START EXCERPTED DATA

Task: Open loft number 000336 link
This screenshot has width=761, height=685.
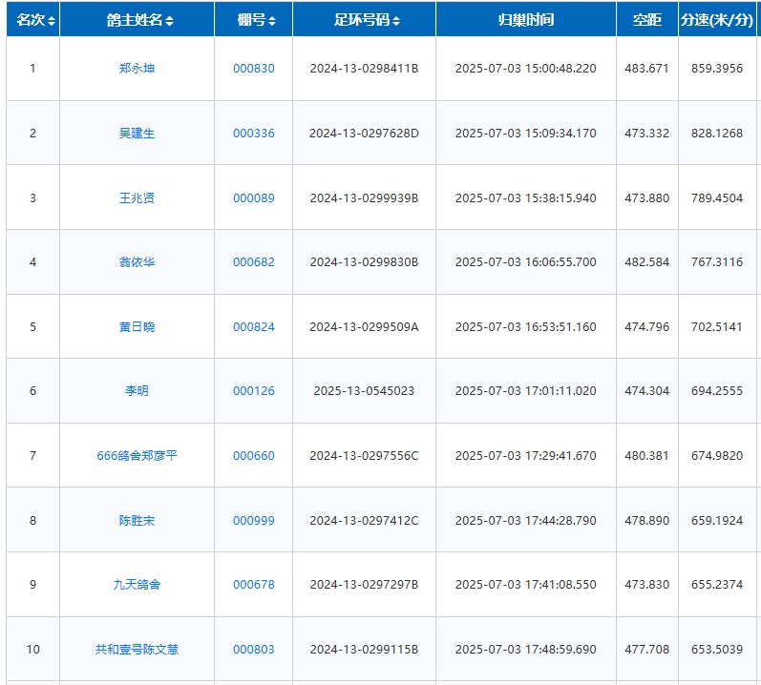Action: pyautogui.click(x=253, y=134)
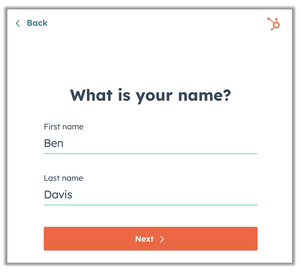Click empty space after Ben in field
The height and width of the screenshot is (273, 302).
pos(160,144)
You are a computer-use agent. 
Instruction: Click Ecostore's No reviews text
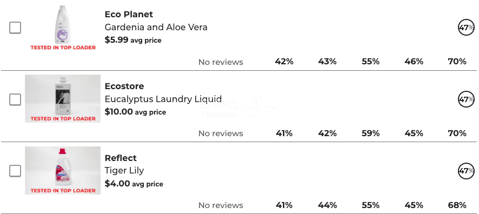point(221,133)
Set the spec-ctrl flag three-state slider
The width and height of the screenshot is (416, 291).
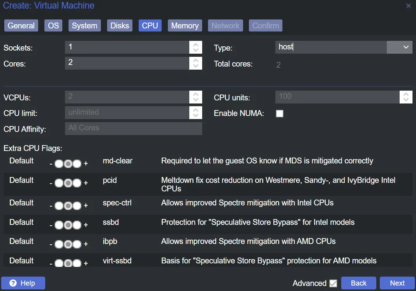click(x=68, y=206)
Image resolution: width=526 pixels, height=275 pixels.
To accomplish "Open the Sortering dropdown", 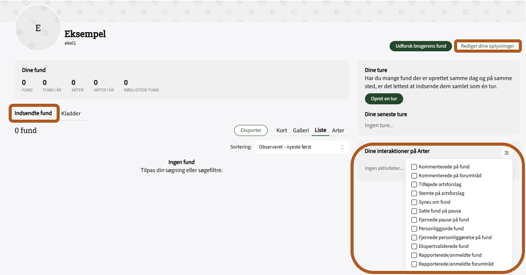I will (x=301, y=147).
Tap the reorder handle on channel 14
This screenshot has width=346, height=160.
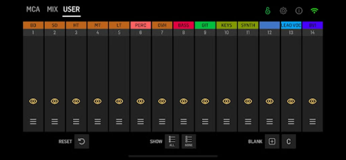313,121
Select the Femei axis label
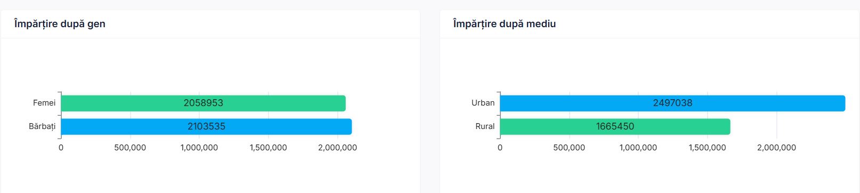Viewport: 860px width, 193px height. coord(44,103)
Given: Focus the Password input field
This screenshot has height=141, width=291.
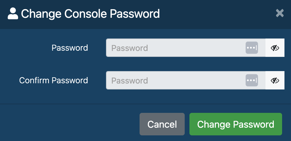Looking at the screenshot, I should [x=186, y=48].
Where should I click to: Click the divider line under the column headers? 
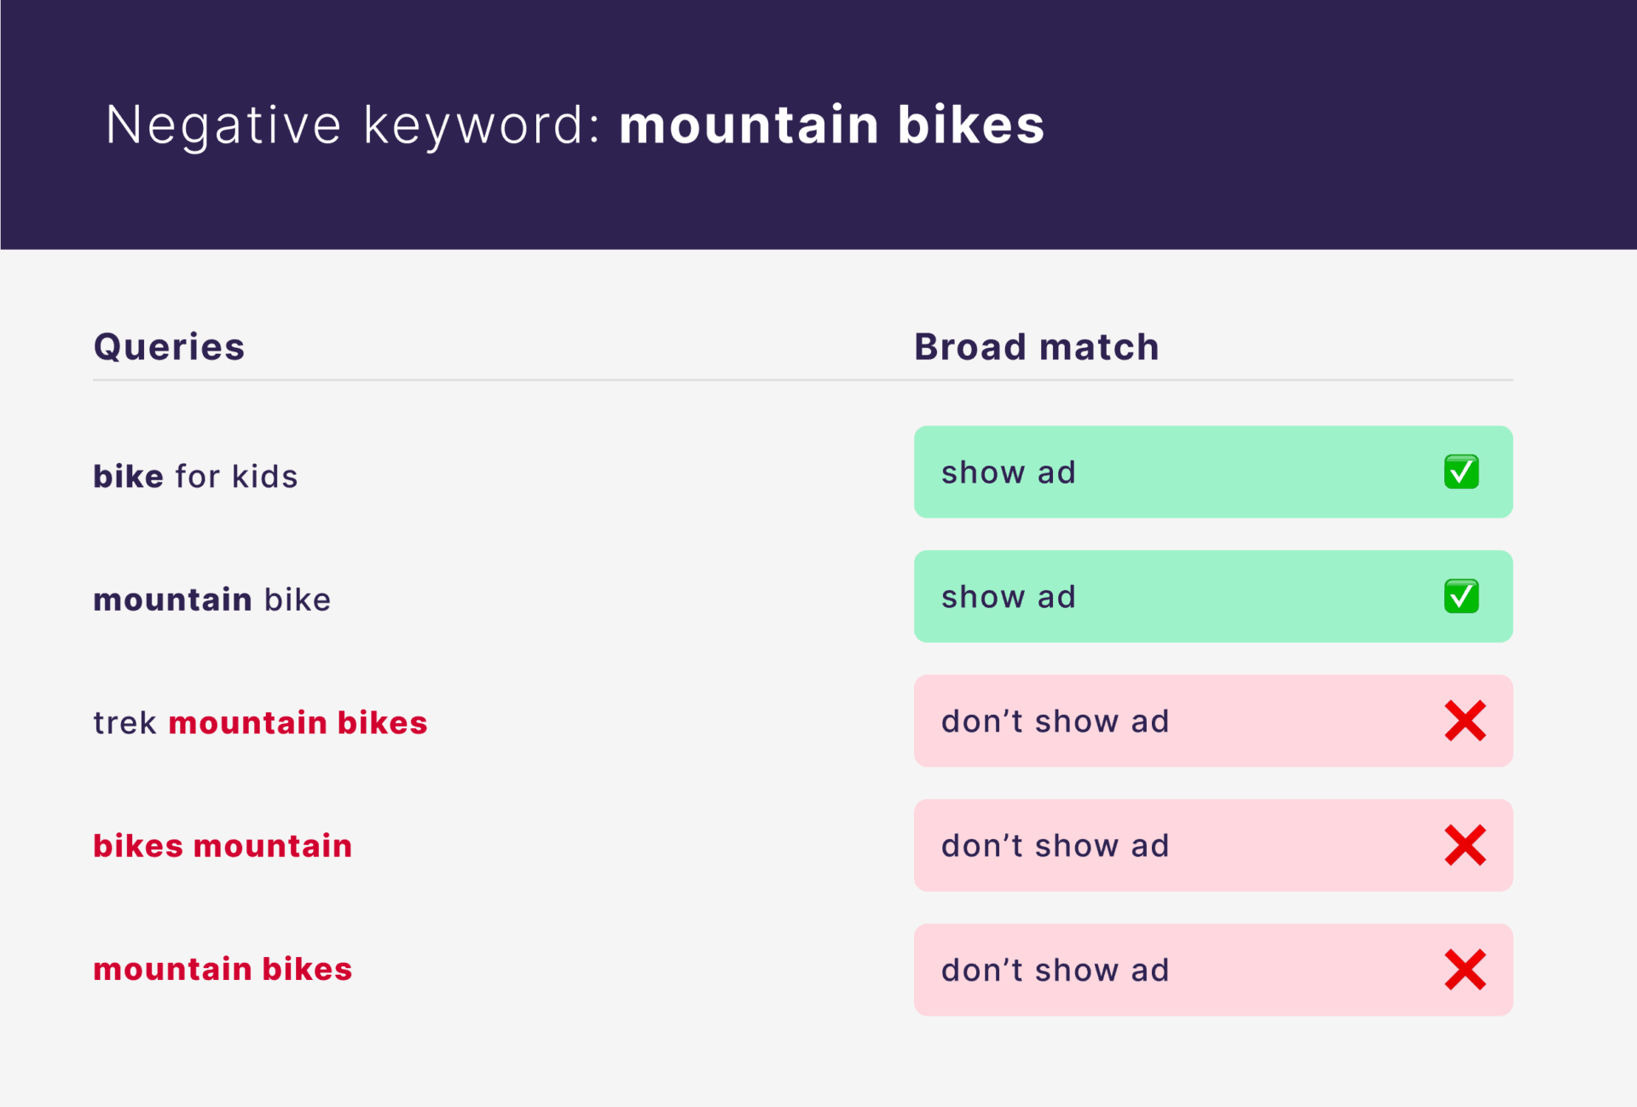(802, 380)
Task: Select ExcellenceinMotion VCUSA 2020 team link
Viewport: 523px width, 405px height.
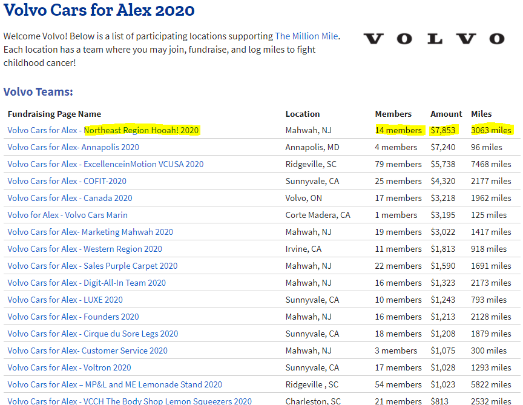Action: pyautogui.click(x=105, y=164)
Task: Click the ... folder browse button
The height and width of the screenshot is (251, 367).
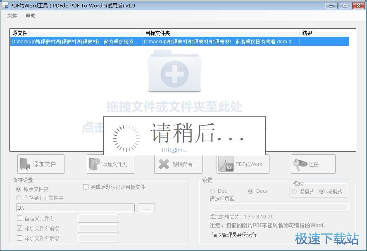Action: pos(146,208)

END EXCERPTED DATA

_PROBLEM DESCRIPTION_
Produce an exact copy of only those lines that run from the line with "This screenshot has height=141, width=291." to the final line of the records, including both; exclude images.

_SOLUTION TO THIS PROBLEM_
This screenshot has height=141, width=291.
Looking at the screenshot, I should [x=186, y=48].
Where should I click to: Click the divider line under the column headers? 
(802, 380)
Task: Select ExcellenceinMotion VCUSA 2020 team link
Viewport: 523px width, 405px height.
Action: pyautogui.click(x=105, y=164)
Task: Click the ... folder browse button
The height and width of the screenshot is (251, 367).
Action: pos(146,208)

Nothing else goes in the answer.